Let’s be honest… that was brutal.
If you managed to endure the 50-minute slog that was last night’s so-called Avalanche-Blackhawks game — a contest that more closely resembled an over-40 beer league tilt — at the United Center, then you deserve every good thing life has to offer.
Chicago is bad. The league standings prove it. Colorado is good. The league standings prove that, too. But when Colorado plays in Chicago? The Avalanche inexplicably become a bad team. Why? NO ONE KNOWS!
Wednesday night’s 3-2 shootout win for the Avs was yet another chapter in this ongoing saga of suck against one of the league’s bottom-feeders. It took the NHL’s fifth-best team a staggering 49 minutes and 17 seconds to score a (legal) goal against the second-worst team in the league. But once they finally found the net and cut the deficit in half, they looked like, well, themselves again, culminating in Artturi Lehkonen’s shootout winner following Martin Necas’ dramatic, last-second equalizer to salvage at least one point.

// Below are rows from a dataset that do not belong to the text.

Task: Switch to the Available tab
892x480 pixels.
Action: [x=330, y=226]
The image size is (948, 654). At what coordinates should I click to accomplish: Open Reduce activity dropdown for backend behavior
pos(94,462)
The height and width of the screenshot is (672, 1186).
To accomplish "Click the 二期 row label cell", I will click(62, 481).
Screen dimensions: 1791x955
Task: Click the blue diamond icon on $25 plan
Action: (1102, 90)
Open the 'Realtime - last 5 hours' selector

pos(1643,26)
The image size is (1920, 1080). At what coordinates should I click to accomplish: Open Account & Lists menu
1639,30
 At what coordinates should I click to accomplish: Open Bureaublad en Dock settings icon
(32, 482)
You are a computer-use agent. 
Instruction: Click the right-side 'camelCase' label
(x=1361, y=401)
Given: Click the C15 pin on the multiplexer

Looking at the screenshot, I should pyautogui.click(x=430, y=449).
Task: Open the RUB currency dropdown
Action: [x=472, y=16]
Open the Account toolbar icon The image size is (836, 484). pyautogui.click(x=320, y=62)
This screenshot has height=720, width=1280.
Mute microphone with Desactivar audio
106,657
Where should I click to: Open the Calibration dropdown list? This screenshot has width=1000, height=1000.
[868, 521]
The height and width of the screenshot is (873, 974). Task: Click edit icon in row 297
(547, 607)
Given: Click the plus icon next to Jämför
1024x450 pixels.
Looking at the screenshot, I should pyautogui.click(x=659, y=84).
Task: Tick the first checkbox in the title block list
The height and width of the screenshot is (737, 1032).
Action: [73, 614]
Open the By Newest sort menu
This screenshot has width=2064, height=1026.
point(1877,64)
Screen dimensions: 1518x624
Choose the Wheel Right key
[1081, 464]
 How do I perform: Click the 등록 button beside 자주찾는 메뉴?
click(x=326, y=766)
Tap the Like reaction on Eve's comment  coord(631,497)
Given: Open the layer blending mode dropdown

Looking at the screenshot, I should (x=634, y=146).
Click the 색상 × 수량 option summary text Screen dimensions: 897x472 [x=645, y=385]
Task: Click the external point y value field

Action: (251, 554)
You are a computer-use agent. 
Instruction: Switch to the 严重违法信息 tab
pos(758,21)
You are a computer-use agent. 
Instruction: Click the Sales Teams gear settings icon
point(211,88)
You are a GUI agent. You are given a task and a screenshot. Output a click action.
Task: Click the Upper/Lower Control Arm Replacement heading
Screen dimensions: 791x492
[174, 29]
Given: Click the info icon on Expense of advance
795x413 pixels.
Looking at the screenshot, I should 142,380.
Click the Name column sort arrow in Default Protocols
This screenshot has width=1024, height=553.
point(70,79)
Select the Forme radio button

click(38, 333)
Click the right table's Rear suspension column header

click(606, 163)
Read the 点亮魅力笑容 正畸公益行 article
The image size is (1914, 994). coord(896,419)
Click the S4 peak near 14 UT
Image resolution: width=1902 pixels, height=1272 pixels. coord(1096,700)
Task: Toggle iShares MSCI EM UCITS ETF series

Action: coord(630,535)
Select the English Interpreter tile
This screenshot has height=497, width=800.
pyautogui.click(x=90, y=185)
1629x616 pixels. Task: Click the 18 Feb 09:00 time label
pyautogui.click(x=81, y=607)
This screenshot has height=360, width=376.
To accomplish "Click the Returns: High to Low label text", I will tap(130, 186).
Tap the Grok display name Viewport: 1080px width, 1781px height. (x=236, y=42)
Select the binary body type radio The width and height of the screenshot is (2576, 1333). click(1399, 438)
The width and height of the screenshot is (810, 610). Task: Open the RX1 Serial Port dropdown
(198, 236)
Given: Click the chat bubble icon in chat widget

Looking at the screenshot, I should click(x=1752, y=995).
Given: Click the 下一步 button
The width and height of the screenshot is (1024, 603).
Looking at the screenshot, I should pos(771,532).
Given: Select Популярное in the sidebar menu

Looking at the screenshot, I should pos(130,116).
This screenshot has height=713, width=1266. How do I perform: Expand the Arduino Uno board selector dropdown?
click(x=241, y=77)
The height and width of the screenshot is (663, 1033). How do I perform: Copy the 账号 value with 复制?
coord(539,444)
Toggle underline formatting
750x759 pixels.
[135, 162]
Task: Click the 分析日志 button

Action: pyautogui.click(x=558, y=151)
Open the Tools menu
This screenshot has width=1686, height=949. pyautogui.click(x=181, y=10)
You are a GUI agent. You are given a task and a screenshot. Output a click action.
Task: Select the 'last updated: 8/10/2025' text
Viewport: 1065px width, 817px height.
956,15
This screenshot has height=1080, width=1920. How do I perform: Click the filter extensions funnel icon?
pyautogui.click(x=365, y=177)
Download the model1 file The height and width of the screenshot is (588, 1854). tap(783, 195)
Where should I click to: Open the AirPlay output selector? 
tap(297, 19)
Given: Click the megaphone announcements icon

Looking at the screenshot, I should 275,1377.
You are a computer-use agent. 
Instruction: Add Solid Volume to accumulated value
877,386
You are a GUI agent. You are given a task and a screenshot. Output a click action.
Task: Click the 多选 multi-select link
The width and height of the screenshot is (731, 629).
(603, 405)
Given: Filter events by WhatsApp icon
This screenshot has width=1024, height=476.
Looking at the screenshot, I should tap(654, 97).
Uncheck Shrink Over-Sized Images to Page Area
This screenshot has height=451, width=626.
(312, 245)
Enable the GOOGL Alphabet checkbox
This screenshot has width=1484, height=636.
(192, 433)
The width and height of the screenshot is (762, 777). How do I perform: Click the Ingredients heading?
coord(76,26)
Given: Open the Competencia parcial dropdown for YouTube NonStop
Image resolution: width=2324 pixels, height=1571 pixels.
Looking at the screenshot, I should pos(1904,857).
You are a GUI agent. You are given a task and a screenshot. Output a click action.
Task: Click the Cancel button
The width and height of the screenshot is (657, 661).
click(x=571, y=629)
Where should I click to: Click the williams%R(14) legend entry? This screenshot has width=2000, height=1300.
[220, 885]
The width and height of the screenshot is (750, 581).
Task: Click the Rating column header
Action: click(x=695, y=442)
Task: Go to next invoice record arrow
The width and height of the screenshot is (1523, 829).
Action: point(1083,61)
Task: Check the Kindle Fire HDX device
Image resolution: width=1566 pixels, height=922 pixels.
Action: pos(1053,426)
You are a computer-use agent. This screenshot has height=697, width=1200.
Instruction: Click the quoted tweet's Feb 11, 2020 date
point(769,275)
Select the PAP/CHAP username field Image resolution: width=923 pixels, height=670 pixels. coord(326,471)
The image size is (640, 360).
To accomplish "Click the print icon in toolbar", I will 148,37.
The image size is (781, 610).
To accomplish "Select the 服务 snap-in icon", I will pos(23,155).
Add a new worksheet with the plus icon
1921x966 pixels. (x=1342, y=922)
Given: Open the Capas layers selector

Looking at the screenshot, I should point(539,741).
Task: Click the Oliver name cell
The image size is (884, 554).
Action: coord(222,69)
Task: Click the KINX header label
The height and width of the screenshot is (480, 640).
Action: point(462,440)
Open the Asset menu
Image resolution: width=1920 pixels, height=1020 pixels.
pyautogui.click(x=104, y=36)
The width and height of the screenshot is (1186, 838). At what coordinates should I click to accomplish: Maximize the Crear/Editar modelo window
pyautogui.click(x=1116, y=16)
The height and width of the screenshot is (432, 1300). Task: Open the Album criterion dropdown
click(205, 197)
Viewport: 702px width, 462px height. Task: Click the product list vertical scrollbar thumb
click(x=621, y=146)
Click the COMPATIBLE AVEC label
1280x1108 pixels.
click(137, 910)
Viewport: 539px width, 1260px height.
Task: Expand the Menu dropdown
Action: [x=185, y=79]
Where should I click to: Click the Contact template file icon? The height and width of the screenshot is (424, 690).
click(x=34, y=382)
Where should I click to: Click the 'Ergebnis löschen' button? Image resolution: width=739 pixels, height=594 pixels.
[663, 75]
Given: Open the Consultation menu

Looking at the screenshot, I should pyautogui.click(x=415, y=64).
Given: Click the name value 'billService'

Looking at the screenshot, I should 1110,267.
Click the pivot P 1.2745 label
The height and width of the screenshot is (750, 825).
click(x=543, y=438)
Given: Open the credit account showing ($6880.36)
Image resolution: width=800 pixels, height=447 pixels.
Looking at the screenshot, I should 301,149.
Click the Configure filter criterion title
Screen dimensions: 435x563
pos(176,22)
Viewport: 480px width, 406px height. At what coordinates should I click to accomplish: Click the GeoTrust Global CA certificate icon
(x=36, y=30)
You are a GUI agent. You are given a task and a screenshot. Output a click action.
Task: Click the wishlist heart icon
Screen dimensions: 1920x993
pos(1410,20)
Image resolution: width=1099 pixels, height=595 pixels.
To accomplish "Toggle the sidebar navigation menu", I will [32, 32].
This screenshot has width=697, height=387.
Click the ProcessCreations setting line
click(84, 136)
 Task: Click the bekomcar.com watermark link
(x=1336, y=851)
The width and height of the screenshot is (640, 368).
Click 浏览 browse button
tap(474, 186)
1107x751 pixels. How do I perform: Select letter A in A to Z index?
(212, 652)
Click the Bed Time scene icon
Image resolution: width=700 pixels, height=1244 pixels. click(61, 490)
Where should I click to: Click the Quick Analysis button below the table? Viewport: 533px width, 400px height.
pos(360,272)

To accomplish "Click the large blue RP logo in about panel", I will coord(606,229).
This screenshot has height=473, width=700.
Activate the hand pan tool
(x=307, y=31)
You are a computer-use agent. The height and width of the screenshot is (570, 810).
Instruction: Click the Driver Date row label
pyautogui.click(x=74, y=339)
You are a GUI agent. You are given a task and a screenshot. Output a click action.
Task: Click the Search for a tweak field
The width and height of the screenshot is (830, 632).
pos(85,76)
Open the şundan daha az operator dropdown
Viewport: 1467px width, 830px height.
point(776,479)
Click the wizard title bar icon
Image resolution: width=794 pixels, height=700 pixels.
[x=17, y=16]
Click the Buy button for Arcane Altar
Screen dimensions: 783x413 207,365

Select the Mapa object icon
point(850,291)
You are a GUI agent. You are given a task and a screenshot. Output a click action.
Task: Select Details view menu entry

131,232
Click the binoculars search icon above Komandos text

As usual, it was Cale Makar who carried the Avs when they needed it most. His 29th goal of the season was the long-overdue breakthrough, a rocket from the slot off a slick centering feed from Nathan MacKinnon. And when the Avs desperately needed a hero in the dying moments, Chris MacFarland’s mid-season moves bore fruit. Sure, the scoresheet credits Necas with tipping Makar’s point shot and Valeri Nichushkin with the secondary assist. But the real architect? Brock Nelson, whose crucial faceoff win in the offensive zone set the entire play in motion. Just weeks ago, faceoffs were a glaring weakness for this team. Now? They’re game-changers.